Potato dumplings half and half are called that way because you use raw and cooked potatoes to make them. We call them Kartoffelknoedel halb und halb. In Germany potato dumplings are used as a side dish for meat dishes with gravy such as Goulash, pot roast, Rouladen and pork roast. If you ever wanted to make half and half dumplings, now you can.
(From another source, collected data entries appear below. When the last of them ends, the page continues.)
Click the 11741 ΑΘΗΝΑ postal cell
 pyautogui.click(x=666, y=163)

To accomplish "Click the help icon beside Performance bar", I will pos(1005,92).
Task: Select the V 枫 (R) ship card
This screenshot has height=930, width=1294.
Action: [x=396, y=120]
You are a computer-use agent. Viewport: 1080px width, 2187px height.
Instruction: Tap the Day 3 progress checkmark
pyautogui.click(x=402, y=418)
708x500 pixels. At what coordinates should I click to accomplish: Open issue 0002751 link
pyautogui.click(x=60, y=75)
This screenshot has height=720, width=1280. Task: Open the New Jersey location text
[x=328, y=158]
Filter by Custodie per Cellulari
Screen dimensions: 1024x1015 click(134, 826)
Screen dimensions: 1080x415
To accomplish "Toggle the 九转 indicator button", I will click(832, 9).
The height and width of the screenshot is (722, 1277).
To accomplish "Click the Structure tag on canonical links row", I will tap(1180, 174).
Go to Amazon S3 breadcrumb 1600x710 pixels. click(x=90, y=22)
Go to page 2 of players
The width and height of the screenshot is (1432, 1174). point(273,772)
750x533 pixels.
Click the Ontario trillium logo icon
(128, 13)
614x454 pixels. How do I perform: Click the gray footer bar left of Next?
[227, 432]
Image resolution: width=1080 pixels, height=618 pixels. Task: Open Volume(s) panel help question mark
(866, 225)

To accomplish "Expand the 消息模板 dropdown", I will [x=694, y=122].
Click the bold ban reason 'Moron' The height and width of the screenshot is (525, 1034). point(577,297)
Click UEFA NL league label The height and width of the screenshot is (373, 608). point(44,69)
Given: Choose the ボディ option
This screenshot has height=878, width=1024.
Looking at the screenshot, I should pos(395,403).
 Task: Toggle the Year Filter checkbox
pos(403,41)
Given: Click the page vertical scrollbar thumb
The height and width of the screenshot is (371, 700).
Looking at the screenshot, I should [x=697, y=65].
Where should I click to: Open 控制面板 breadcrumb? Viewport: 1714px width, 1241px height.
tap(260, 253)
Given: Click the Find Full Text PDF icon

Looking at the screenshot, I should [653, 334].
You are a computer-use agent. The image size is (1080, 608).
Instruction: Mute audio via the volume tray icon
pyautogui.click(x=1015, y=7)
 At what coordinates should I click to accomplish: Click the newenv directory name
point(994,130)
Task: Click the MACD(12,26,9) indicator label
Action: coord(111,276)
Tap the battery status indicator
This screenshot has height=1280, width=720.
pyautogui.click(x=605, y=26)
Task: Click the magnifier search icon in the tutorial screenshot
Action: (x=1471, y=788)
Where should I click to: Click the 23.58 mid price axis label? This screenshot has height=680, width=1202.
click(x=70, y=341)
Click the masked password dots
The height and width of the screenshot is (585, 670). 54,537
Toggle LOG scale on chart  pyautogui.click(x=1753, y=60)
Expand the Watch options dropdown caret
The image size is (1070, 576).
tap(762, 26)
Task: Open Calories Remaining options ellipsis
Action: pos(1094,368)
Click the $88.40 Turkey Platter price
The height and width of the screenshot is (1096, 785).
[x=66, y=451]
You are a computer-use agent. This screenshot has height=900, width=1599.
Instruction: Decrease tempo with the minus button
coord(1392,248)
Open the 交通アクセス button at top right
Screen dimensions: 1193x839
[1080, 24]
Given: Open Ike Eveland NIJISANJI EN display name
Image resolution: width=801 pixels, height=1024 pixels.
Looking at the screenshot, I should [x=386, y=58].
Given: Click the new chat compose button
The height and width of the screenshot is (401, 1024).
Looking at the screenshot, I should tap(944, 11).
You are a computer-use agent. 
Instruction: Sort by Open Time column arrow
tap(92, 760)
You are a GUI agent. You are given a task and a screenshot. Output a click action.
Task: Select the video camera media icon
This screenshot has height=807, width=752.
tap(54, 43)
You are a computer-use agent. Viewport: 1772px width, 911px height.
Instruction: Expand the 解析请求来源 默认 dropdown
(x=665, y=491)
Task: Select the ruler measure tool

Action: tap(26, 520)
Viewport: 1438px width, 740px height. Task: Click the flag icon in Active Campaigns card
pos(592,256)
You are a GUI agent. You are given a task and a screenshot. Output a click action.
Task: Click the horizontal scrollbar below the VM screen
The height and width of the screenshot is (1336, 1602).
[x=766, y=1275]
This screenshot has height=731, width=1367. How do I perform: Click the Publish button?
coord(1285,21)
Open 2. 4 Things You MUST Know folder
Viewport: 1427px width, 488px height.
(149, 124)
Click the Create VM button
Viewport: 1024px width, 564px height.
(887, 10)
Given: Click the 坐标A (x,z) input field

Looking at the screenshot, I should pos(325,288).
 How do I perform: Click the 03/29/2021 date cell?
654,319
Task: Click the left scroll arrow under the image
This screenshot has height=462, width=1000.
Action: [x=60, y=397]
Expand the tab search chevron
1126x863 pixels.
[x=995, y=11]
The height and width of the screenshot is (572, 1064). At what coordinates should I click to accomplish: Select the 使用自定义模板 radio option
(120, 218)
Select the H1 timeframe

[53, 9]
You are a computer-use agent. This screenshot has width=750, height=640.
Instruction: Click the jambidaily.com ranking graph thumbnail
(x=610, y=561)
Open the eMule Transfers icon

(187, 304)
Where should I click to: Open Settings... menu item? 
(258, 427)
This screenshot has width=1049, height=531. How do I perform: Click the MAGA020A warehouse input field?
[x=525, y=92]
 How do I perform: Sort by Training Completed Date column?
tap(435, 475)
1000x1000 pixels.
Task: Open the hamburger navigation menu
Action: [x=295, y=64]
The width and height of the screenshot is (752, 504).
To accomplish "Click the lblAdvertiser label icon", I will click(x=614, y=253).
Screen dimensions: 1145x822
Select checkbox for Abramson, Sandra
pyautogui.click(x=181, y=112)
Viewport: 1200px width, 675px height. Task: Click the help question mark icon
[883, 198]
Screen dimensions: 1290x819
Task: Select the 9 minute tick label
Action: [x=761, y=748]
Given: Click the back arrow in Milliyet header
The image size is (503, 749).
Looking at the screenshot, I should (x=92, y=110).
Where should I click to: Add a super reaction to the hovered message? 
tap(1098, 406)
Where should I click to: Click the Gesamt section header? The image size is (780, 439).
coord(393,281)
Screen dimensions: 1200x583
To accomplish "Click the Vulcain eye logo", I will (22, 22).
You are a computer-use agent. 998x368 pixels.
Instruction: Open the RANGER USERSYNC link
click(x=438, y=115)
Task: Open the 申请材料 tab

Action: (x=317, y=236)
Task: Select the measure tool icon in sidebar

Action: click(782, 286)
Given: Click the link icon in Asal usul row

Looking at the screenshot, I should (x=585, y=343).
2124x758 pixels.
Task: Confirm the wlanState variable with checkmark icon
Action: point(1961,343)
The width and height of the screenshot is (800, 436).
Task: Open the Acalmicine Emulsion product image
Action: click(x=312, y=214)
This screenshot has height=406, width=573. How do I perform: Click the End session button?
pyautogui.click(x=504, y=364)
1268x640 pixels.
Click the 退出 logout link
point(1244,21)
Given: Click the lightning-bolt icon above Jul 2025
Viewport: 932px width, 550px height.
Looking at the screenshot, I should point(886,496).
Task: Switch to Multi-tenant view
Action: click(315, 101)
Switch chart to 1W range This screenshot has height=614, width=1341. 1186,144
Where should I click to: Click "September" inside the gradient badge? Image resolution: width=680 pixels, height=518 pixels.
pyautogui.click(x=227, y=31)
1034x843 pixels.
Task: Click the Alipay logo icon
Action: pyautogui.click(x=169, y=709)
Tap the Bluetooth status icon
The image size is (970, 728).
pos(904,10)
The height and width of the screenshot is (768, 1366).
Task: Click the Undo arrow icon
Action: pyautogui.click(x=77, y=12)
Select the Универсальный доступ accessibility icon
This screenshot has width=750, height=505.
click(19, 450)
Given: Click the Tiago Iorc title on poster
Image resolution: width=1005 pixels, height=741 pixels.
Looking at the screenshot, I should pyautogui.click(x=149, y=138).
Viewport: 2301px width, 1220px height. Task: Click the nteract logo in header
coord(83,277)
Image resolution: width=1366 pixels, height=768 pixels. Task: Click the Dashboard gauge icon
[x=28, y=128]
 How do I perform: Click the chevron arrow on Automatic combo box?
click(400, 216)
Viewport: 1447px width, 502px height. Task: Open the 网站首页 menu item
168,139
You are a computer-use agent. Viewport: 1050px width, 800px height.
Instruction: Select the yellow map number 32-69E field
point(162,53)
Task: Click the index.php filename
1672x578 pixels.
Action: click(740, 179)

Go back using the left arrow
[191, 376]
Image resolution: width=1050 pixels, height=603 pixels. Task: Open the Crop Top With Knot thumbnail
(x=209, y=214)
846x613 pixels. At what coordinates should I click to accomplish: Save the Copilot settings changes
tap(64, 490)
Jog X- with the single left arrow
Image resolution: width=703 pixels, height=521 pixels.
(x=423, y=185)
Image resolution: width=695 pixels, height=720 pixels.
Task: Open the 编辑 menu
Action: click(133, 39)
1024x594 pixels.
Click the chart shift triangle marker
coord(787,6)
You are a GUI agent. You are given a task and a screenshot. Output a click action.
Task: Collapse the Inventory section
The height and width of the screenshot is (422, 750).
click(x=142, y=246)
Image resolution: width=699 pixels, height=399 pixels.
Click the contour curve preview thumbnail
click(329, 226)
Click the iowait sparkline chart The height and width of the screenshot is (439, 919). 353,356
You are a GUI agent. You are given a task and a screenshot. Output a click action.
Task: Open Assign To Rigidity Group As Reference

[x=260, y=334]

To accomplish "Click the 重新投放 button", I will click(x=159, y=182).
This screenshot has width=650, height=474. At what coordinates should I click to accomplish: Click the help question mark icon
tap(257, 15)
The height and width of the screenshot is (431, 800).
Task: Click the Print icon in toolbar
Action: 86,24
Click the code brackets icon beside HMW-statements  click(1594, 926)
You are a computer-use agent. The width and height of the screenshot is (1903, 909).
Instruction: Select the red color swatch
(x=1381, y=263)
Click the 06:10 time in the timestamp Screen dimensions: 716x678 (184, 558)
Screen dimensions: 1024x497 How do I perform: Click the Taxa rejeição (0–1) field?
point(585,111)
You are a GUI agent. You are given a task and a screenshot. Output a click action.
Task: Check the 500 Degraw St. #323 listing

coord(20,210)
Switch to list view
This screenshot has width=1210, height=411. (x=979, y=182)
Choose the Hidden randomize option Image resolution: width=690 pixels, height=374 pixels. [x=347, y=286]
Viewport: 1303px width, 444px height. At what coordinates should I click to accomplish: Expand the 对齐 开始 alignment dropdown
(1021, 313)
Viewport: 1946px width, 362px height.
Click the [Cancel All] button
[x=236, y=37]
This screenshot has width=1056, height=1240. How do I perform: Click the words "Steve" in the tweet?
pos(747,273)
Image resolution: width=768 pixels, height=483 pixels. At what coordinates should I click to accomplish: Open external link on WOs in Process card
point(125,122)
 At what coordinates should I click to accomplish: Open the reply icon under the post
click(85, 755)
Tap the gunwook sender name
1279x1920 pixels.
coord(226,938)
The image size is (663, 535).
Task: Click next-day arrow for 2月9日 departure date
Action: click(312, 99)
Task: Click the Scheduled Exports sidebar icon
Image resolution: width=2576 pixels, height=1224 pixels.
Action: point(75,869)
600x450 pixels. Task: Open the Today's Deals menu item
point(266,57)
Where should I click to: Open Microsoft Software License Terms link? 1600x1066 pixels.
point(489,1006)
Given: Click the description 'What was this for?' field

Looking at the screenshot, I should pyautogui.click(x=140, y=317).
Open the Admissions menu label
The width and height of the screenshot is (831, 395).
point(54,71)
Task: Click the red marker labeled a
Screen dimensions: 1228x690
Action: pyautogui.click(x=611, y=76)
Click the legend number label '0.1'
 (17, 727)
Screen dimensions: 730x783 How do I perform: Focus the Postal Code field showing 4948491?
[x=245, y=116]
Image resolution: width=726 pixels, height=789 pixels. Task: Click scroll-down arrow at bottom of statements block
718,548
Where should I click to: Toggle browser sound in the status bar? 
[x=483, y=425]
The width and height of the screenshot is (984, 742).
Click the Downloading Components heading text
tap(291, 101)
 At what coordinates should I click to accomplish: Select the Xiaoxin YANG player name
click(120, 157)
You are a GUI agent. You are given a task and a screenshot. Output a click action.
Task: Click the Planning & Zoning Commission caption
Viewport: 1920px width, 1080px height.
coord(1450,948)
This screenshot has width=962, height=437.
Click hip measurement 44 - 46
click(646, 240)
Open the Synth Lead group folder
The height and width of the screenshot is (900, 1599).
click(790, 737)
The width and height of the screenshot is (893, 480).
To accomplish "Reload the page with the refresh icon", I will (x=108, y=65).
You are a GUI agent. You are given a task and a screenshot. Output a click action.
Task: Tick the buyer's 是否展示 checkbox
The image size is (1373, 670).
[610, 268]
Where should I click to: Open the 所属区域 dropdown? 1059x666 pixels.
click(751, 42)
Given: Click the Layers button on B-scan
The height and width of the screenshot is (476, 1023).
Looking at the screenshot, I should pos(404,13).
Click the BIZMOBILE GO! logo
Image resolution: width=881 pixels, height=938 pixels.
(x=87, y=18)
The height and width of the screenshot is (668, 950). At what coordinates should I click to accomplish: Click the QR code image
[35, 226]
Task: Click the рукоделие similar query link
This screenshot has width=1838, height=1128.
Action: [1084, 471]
Happy Cooking!
Ingredients Potato Dumplings Half and Half
1 kg potatoes (floury type) – 2.2lb
125 g flour – 1 cup
2 small eggs
1,5 liter water – 1.5qt
Cooking Instructions Potato Dumplings Half and Half
– Peel potatoes and cook half of them.
– Grate remaining potatoes and squeeze them in a kitchen cloth so all liquid gets out.
– Mix raw potatoes with 100g flour.
– Let boiled potatoes cool off a bit then squeeze them through a potato press.
– Add them to raw potatoes and add eggs and salt, mix thoroughly.
– With floury hands make dumplings of diameter 5 cm or 2 inches; rill them a bit in flour.
– Bring salty water to a boil and place dumplings in the pot; reduce heat and let them soak for 20 minutes, don’t bring to a boil.
– Take out with a slotted spoon and keep in a warm bowl before serving.